=== Exercise set ===
[1] From the national flags text, list each South American country it names together with the year given for that country's flag.
[2] Carry the national flags text forward from its last sentence.
══ Text shown ══
The Ottoman flag (now the flag of Turkey) was adopted in 1844. Other non-European powers followed the trend in the late 19th century, the flag of Great Qing being introduced in 1862, that of Japan being introduced in 1870.
Also in the 19th century, most countries of South America introduced a flag as they became independent (Peru in 1820, Bolivia in 1851, Colombia in 1860, Brazil in 1822, etc.)

==Process of adoption==

The national flag is often mentioned or described in a country's constitution, but its detailed description may be delegated to a flag law passed by the legislature, or even secondary legislation or in monarchies a decree.

Thus, the national flag is mentioned briefly in the Basic Law for the Federal Republic of Germany of 1949 "the federal flag is black-red-gold" (art. 22.2 Die Bundesflagge ist schwarz-rot-gold), but its proportions were regulated in a document passed by the government in the following year. The Flag of the United States is not defined in the constitution but rather in a separate Flag Resolution passed in 1777.
═══
══ Information ══
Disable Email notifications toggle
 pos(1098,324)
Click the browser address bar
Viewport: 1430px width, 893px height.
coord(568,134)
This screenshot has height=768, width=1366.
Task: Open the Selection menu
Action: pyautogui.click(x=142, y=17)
═══
=== Results in order ===
[1] Peru (1820), Bolivia (1851), Colombia (1860), Brazil (1822)

[2]
Minor design changes of national flags are often passed on a legislative or executive level, while substantial changes have constitutional character. The design of the flag of Serbia omitting the communist star of the flag of Yugoslavia was a decision made in the 1992 Serbian constitutional referendum, but the adoption of a coat of arms within the flag was based on a government "recommendation" in 2003, adopted legislatively in 2009 and again subject to a minor design change in 2010. The flag of the United States underwent numerous changes because the number of stars represents the number of states, proactively defined in a Flag Act of 1818 to the effect that "on the admission of every new state into the Union, one star be added to the union of the flag"; it was changed most recently in 1960 with the accession of Hawaii.

In 1946, Italy removed the arms of Savoy from its flag following the abolition of the monarchy in a constitutional referendum.

In 2024, Syria replaced the Ba'ath-era flag with a 2:3 version of the modified independence flag, also known as the revolution flag, following the overthrow of the Assad regime during the Syrian civil war.

A change in national flag is often due to a change of regime, especially following a civil war or revolution. In such cases, the military origins of the national flag and its connection to political ideology (form of government, monarchy vs. republic vs. theocracy, etc.) remains visible. In such cases national flags acquire the status of a political symbol.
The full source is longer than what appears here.